My best buddy has a serious problem with going on Tilt, particularly after suffering a bad beat. He will sit down and play out of his league and blow significant chunks of his bankroll in ordinately short periods of time.

He's a really good player, and we've both helped each other's game immensely, and I hate to see him annihilate his profits in the matter of a couple of hours.

There's been three concrete examples of him doing this so far this year: First, he won a tournament for $1700, then took some more money to sit his bankroll at $2500 after an original $20 deposit. The next day, he sat down with $500 in a $1/2 NL ring game and flopped the nuts with AK on a Q 10 J board. His opponent put him all in on the flop, and he merrily called the opponents Q9 suited, only to have the turn and river come running 10s to bust his broadway.
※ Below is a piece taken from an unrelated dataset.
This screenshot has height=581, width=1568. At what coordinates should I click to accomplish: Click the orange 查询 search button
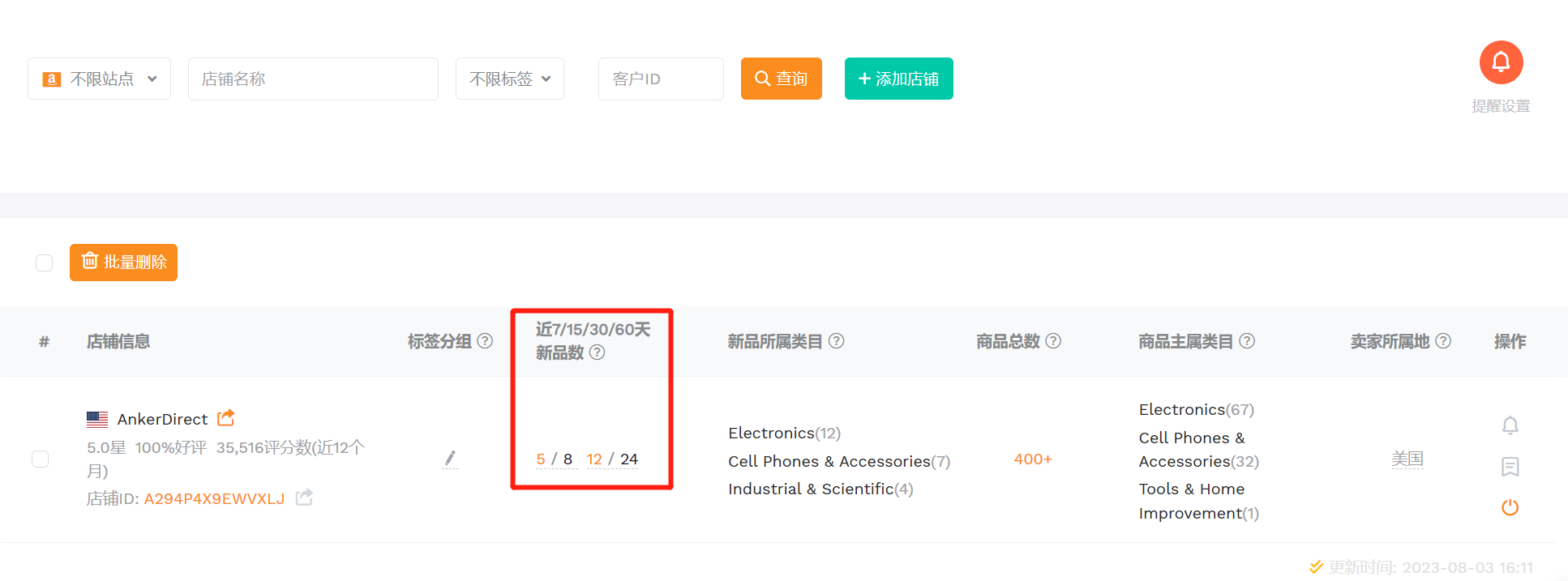pyautogui.click(x=781, y=79)
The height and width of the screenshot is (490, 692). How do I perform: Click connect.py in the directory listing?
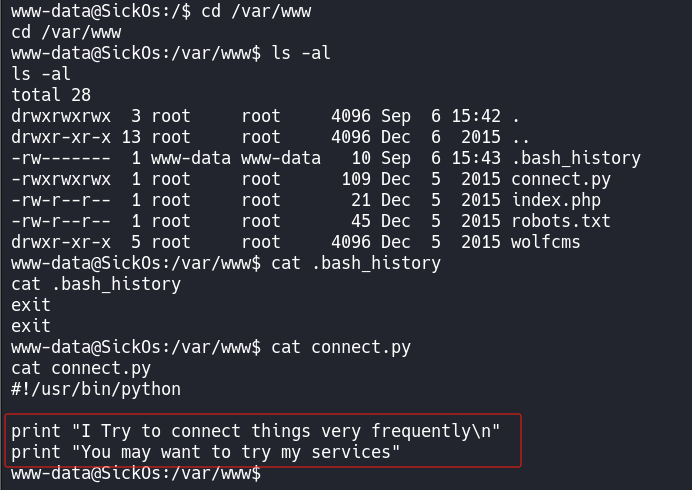click(x=560, y=180)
He then proceeded to blow the remaining $2000 in under a day.

Next, I loan him $10 off my account, and within about 2-3 weeks, he's gotten the $10 up to $5,000, A feat I find impressive. So, he sits down at a $5/10 NL ring game with $2,500 and his rockets are busted on the river against AK suited who sucks out the flush. Wisely, he cashes out his remaining $2,500 in a kind of panicky move.

Finally, last night/this morning we were playing some SnGs, single tables and heads up and doing mediocrely-- I was up about $50, he was down a couple dollars. It's 8am, so I fall asleep, while he keeps playing on my account. When I wake up, he's managed to lose my whole $1k + bankroll, claiming he went on tilt after losing an all in with AK against 10-3.

I've tried to tell him to limit what he sits down with at a table to just 10%, and to never play stakes you're uncomfortable in-- but all this seems to fly out the window, especially after taking a bad beat.

I know he's a good player, and has some serious skills-- but this is such a major flaw in his game that he needs to address it if he ever expects to be a decent player. Anyone have any advice out there?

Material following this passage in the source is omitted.